Ars Botanica
A Field Guide
Writing to one’s unborn child is reasonably common; it’s the starting point for Karl Ove Knausgaard’s upcoming quartet, for instance. Such a project might suggest romanticized anticipation, but Little Village managing editor Tim Taranto’s Ars Botanica: A Field Guide is completely different. Not only is his genre-busting volume addressed to an aborted fetus (“Catalpa”), but it intersperses short letters with narrative chapters, black-and-white photographs, and sketches of an unusual selection of flora, fauna, and fossils.
It all starts with a bicycle ride to a raptor rehabilitation center in Iowa. Taranto and his girlfriend had been together just two months, yet when a van ran her bike off the road that day, catapulting her into a tree and breaking her shoulder and collarbone, emergency-room staff discovered that she was already three weeks pregnant. This girlfriend—who’s never named, just referred to as “her” or “your mother”—swiftly decided to terminate the pregnancy at nine weeks; to Taranto’s dismay, she also ended their relationship soon thereafter.
The book is thus a dual elegy for a love affair cut short and a potential life never lived. With the letters to Catalpa and the images of natural relicts, the author is introducing this unborn child to everything it will never know: not only its parents, but also the beauty of the world. To that end, Taranto includes lots of sensory detail and many striking metaphors: “The peaks materialized in mauve clots upon the bolts of indigo and violet” of the sky, and “She’s run these trails for years … familiar to her as the melodies of old hymns.”

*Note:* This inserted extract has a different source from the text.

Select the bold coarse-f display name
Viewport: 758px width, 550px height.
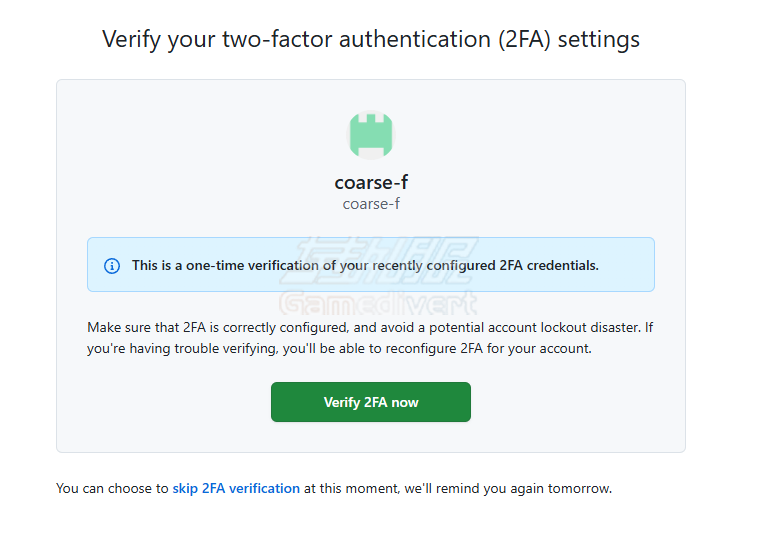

Although this is by no means a simple autobiography, Taranto does document the changes in himself brought about by losing his partner and Catalpa: an autoimmune condition caused him to start losing his hair and nails, and he got more involved in Quaker meetings and developed a new spiritual awareness. This is represented in the mixture of visions and dreams that populate the book’s latter half. Catalpa is like the resident ghost that haunts this peculiar memoir, a reminder that something doesn’t have to last to be precious.